Collect every line from the rows below that contains the word "footer", and copy each one out in full.

A block of data
::::

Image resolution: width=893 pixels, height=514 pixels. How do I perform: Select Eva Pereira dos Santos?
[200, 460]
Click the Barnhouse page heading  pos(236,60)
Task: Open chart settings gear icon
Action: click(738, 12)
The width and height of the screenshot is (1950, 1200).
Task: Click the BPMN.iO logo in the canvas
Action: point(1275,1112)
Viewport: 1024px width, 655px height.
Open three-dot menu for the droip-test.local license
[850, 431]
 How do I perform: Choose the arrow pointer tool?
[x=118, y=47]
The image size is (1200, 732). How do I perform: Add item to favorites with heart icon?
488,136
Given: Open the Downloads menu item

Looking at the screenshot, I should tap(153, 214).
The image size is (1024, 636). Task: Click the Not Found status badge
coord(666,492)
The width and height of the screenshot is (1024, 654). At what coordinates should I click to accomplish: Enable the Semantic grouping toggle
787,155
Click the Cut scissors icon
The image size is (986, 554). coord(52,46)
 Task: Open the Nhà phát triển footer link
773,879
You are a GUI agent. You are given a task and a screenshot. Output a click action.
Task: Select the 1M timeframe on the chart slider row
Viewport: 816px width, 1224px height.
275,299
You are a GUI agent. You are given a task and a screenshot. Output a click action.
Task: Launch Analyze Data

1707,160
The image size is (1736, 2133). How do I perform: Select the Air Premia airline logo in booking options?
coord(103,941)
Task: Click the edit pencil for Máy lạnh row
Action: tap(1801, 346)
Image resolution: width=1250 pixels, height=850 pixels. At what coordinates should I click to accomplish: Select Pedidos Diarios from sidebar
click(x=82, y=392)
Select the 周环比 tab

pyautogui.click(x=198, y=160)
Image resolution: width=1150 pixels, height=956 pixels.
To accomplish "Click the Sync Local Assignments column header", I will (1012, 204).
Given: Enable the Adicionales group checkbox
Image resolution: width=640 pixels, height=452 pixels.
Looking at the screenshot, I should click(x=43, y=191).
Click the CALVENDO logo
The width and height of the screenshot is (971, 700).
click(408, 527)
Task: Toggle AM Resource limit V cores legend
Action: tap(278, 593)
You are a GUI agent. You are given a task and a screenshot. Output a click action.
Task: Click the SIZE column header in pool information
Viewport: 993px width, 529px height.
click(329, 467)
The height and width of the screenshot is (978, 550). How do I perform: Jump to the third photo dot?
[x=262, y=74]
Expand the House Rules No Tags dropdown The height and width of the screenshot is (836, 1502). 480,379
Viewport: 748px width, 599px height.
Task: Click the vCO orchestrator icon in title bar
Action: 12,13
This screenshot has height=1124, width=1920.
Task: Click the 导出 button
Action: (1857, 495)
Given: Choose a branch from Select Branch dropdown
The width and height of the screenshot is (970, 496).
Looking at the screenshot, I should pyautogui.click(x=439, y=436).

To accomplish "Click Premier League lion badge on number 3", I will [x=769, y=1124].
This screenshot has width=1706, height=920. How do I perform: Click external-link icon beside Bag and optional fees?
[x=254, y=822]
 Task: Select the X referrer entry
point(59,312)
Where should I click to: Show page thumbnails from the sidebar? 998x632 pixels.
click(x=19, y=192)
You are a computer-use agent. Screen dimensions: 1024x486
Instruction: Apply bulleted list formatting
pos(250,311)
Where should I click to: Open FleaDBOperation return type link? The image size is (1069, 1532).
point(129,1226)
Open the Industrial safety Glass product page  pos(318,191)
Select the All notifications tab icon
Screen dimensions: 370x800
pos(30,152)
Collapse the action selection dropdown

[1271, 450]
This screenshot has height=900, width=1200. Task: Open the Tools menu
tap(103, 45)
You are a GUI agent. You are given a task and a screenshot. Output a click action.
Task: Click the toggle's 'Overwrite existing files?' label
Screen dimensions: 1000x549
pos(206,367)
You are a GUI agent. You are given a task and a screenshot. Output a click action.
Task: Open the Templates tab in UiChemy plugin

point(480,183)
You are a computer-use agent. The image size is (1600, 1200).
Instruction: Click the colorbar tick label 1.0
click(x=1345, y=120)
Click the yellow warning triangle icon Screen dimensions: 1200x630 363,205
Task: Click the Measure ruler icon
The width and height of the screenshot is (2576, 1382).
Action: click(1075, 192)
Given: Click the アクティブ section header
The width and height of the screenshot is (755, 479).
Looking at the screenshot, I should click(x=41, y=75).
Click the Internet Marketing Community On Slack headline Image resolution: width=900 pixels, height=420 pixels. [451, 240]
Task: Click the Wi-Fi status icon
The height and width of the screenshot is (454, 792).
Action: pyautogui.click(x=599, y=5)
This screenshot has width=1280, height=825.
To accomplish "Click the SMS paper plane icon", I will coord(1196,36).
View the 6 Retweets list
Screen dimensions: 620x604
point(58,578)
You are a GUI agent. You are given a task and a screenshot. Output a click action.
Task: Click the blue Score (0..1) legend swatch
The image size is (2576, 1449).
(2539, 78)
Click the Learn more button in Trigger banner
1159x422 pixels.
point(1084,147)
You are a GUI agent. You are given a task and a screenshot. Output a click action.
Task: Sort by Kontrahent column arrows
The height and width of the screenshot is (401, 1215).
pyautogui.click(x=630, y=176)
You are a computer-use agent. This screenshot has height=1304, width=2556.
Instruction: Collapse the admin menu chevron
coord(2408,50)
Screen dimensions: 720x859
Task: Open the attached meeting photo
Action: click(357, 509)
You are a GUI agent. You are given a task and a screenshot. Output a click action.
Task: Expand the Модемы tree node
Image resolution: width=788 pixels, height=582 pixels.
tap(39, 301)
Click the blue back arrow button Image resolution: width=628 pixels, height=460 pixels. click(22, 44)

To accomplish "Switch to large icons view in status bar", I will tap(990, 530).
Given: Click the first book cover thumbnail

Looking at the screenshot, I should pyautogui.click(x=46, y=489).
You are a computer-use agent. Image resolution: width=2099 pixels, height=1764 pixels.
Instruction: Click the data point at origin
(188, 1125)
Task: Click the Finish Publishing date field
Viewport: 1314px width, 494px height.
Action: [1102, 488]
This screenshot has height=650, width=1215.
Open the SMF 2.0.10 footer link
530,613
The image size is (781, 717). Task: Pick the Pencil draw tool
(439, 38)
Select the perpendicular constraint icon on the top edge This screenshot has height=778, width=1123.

::::

§ The result
 Task: Open the Nhà phát triển footer link
Open the SMF 2.0.10 footer link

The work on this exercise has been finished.